ODOT-PTS / GTFS-ride

GTFS-ride is an open standard for storing and sharing fixed-route transit ridership data.
https://gtfsride.org
Apache License 2.0
49 stars 10 forks source link

Add avg and stdev fields to ridership.txt #11

Open sdrewc opened 6 years ago

sdrewc commented 6 years ago

Recommend including avg and stdev, because they are useful for describing user experience and understanding crowding, capacity, and reliability issues.

e-lo commented 6 years ago

This would be especially useful for when there is not 100% coverage of APC units on a route.

e-lo commented 6 years ago

Suggest that avg. load would also be valid here?

sylvan-sh commented 6 years ago

-1 pending post to GTFS-ride Changes per CHANGES.md.

@sdrewc Thanks for the contribution! I'm excited to see our first potential change go thru the process.

carletop commented 6 years ago

-1 for clarification. We are currently in the process of creating software tools that will be able to produce reports containing averages and standard deviations from the raw ridership data. Would keeping this functionality in tools outside of the ridership standard specification still provide the information you would like to have, or were you envisioning agencies as being able to report only averages instead of actual counts?

e-lo commented 6 years ago

Would keeping this functionality in tools outside of the ridership standard specification still provide the information you would like to have, or were you envisioning agencies as being able to report only averages instead of actual counts?

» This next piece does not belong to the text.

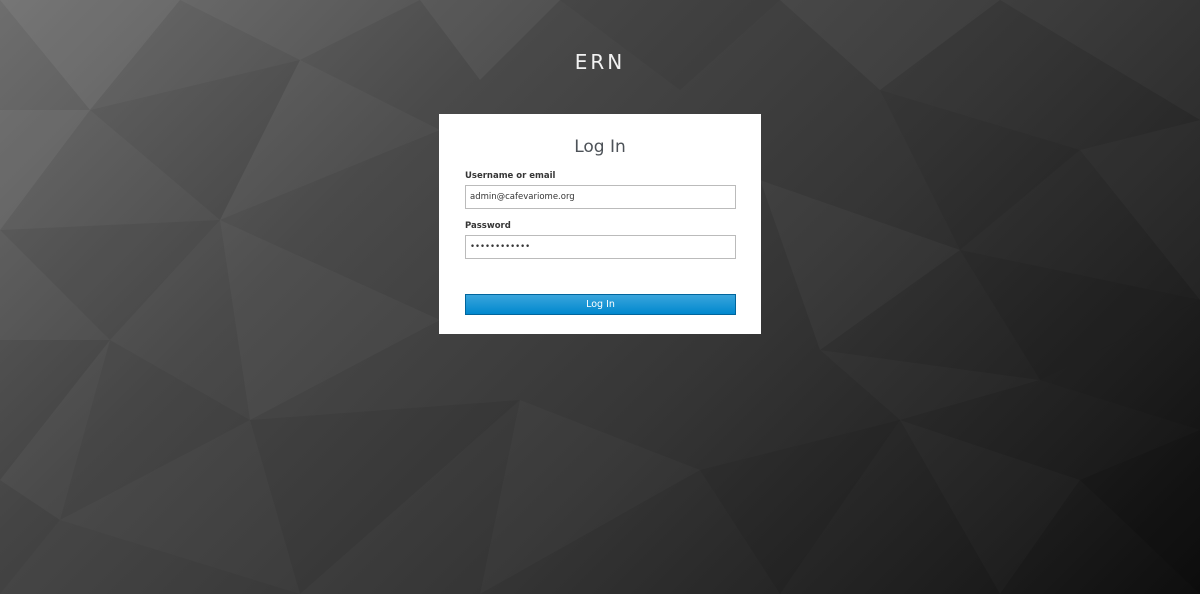 The width and height of the screenshot is (1200, 594). I want to click on login-heading: Log In, so click(600, 147).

Many agencies only have a portion of vehicles outfitted with APC devices, so the total number of riders is not an observable "known", but the sample mean is.

jkkeck commented 6 years ago

With larger samples, I prefer percentiles over standard deviation as a way to measure variability. Percentiles represent actual recorded loads. The 80th percentile load in particular is a useful metric for outreach as it represents the single most crowded IB or OB trip a passenger may encounter during a five-day commute week. 90th and 10th percentiles can reveal service, operations or line management issues. When trips are aggregated for analysis purposes, it is also critically important to know how many samples have been collected for each trip. Because not every bus on our fleet has APC equipment, after a new schedule has been implemented, it sometimes takes a month to capture the three trip-samples for each scheduled weekday trip.

e-lo commented 6 years ago

@jkkeck - a standard deviation for the sample would give you the ability to estimate any percentile for the population as long as you can make an assumption about the distribution. Every agency likely has a different standard that they use to evaluate so it would be difficult to select one.

carletop commented 6 years ago

@e-lo @jkkeck Thankyou both for the information and perspective. If you would like to make your support for the proposed change official, please submit a "+1" vote in a new post to this thread, following the official change process in CHANGES.md. @sdrewc It sounds like the change you have suggested has some support and could possibly meet the three +1 vote threshold needed for adoption. However, the two outstanding -1 votes in the thread above would prevent the adoption of the change. I invite you to address the comments of the -1 votes above to possibly remove these holdups. Also, if anyone would like a more in-depth discussion about this issue (or any other GTFS-ride change ideas), I recommend moving the conversation over to the GTFS-ride Changes Google Group. @sdrewc A new thread for this issue at that site would enable @hooversy to change his vote and support the change. We in the project team appreciate your involvement and feedback supporting the standard.

e-lo commented 6 years ago

One issue we've had is that we can't compute avg loads without a combination of knowing the # of trips that were actually run and the ridership. The board_alight provides for detail on how many runs were actually made, but it doesn't seem like there is a good way to do this at the summary-level.

carletop commented 6 years ago

@e-lo If I am understanding your comment right, you are saying that in addition to adding avg. and std. dev. for boardings and alightings as @sdrewc has suggested in this still active pull request, there would also be benefit from adding avg. and std. dev. of loads, and to accompany each of these items an additional field for the sample size all within ridership.txt. Am I understanding this correctly? If this is the case, it sounds like support for @sdrewc's suggested change, but also a new issue or change request. I would suggest either opening a new issue on this GTFS-ride repo for further discussion and to prompt the project team to take the first stab at developing a solution or submitting a new pull request with the suggested changes implemented. This is great feedback. Please keep it coming.

carletop commented 5 years ago

The name and location of the official Google group where pull requests are required to be announced (per CHANGES.md) has changed. The new group is GTFS-ride. @sdrewc, please post an announcement to this group if this change is still desired.